Helping businesses to work together to improve performance and exploit market opportunities

Purpose

To bring together businesses, to work on common challenges in fields of commercial activities that are essential for developing and strengthening regional economies.

How will this be achieved?

By providing a grant to set up and facilitate business collaboration that would:

  • raise awareness of the benefits of collaboration;
  • identify potential participants;
  • facilitate a meeting based discussion forum on a specific topics;
  • facilitate collaborative work groups on particular topics;
  • recording and dissemination of discussion, information and conclusions reached by the group;
  • facilitate inter-linking of similar collaborative groups in other parts of England.

Why offer public sector support?

There may be network externalities and spill-overs from collaboration and at the same time barriers to entering collaboration because:

  • potential participants may be unaware of the benefits from collaboration;
  • there may be problems internalising the benefits of the collaboration; and
  • participants may not be able to agree how to divide up the benefits of collaboration (because they don’t know what the benefits are).

What will be offered?

The subsidy will be to intermediaries to facilitate bringing together groups of new and more established small or medium sized enterprises and relevant key partners in high growth, or sectorally important, or deprived areas to discuss commercial opportunities or ventures.

Who will be eligible?

Intermediaries – in general, private sector firms or organisations with relevant experience and a proven track record of successful facilitation of business collaboration. Network participants must centre around small-to medium sized firms to attract any public subsidy to the collaboration.

Interventions will be restricted to projects where:

  • focus is on activities highlighted in Regional Economic Strategies;
  • market failure and difficulty in achieving collaboration is identified at the project level;
  • collaboration is necessary to develop and commercialise a business proposition that is outside the scope of supported activities elsewhere (e.g. under the ‘Innovation Collaboration’ product);
  • business case demonstrates the absence of subsidy to participating large companies; and
  • such networks will not support anti-competitive behaviour.

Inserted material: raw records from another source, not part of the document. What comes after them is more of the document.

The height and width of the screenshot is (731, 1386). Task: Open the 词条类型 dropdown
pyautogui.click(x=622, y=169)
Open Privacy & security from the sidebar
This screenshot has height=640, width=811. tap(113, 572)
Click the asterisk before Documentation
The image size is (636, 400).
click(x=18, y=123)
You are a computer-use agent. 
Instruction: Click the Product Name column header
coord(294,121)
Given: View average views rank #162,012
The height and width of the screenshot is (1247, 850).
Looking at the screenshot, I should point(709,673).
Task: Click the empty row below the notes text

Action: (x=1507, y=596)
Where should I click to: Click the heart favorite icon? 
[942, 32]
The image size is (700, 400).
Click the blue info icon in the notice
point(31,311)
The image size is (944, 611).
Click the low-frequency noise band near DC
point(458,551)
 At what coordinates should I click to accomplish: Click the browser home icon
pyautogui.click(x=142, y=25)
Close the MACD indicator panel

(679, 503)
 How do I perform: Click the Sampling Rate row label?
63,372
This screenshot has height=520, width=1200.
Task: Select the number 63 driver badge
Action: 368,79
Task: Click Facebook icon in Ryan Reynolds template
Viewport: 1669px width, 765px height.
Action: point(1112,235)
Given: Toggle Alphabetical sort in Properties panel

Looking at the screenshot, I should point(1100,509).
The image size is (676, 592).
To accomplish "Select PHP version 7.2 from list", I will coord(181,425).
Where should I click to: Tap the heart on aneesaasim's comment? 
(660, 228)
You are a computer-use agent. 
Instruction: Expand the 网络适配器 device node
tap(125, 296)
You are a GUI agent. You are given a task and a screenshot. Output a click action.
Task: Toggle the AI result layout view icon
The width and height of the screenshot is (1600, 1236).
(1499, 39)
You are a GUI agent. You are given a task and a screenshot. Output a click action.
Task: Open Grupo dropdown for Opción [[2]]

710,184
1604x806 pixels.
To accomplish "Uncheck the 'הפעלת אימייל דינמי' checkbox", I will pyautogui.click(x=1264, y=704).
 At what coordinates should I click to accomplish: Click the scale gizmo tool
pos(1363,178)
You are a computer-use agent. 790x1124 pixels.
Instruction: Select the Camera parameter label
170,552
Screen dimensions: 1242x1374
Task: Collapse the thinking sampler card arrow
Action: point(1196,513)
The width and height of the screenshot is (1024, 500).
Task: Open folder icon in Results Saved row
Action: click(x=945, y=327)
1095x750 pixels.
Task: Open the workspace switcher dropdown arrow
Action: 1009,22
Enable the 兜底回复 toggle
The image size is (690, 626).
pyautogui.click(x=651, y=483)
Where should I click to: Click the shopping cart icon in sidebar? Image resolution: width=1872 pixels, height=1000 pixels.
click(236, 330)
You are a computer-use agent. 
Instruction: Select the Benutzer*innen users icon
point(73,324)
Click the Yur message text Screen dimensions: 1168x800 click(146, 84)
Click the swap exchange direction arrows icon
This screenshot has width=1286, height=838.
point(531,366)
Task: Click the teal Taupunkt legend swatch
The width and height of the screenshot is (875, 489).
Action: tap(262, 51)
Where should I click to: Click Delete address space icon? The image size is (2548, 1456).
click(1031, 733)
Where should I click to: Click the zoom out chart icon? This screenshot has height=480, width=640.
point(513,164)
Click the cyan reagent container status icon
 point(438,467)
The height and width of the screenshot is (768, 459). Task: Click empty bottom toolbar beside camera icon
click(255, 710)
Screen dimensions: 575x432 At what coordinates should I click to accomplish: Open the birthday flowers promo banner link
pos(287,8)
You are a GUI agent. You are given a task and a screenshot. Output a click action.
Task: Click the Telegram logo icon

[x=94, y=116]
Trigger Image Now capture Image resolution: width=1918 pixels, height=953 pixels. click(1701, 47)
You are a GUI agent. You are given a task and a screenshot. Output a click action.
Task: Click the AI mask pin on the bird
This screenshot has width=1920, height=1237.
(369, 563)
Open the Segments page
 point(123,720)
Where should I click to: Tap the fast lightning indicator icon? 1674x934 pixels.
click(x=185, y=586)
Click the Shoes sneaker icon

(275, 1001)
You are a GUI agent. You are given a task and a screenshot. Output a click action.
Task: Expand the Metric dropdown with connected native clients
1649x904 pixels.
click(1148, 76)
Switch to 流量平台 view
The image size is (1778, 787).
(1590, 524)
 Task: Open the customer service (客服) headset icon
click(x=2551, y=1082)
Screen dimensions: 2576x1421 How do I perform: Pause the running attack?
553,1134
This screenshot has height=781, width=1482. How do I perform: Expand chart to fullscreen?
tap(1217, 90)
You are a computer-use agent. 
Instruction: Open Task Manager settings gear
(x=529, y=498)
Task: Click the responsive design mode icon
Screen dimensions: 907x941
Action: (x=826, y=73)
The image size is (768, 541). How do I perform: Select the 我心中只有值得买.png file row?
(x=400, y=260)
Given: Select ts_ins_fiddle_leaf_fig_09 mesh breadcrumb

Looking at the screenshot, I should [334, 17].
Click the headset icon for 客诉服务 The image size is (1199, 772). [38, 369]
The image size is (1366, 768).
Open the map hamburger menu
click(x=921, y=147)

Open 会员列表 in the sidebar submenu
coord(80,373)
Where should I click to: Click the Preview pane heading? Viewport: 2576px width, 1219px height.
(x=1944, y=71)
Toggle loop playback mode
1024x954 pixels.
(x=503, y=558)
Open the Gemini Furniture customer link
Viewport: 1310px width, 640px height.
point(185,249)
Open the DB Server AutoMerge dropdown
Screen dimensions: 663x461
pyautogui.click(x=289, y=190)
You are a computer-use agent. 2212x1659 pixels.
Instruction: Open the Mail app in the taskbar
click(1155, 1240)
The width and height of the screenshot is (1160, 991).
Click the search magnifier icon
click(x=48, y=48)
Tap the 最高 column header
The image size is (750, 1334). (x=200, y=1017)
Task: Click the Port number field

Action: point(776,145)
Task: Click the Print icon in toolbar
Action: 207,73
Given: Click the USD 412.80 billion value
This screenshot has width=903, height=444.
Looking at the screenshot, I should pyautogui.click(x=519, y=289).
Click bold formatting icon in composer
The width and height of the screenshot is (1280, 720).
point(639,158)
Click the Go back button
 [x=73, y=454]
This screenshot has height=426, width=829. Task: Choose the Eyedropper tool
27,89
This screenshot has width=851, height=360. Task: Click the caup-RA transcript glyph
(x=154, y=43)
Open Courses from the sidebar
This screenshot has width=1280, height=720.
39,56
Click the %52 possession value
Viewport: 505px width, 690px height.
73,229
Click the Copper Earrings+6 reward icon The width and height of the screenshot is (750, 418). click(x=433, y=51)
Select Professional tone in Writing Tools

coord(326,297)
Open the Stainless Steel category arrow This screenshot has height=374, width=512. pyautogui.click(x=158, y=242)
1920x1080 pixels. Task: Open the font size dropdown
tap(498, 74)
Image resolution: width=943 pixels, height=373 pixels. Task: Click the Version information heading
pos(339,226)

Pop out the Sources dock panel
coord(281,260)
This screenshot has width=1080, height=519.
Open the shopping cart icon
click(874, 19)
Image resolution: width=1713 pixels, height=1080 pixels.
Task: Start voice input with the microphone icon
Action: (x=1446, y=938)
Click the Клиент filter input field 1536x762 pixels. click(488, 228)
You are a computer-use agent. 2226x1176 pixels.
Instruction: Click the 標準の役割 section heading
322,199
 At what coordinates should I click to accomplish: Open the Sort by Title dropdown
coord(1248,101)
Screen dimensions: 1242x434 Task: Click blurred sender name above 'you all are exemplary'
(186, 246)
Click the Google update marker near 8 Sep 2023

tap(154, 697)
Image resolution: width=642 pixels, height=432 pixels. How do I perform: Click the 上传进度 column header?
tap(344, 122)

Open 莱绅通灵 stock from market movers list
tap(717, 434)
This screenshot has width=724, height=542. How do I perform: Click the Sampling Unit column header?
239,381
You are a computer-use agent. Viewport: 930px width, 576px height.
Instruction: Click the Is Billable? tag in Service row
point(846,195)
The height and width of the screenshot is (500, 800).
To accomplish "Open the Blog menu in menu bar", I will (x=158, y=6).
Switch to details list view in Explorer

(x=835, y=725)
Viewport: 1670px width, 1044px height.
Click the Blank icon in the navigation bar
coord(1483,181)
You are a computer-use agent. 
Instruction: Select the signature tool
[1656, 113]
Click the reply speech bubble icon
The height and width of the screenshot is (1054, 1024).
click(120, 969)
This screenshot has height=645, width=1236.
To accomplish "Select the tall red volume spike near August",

Interventions when they are time limited, will have a clear exit strategy established at project inception and will be at a proportionate level of subsidy. The exit strategies will establish how the benefits of collaboration will become apparent and the networks will be able to become self sustaining. Where benefits are not apparent then there will be no value in maintaining the network. In either case the networks can be expected to have a limited time in which government funding is necessary. Timing of exit would be determined by exit criteria and monitoring results.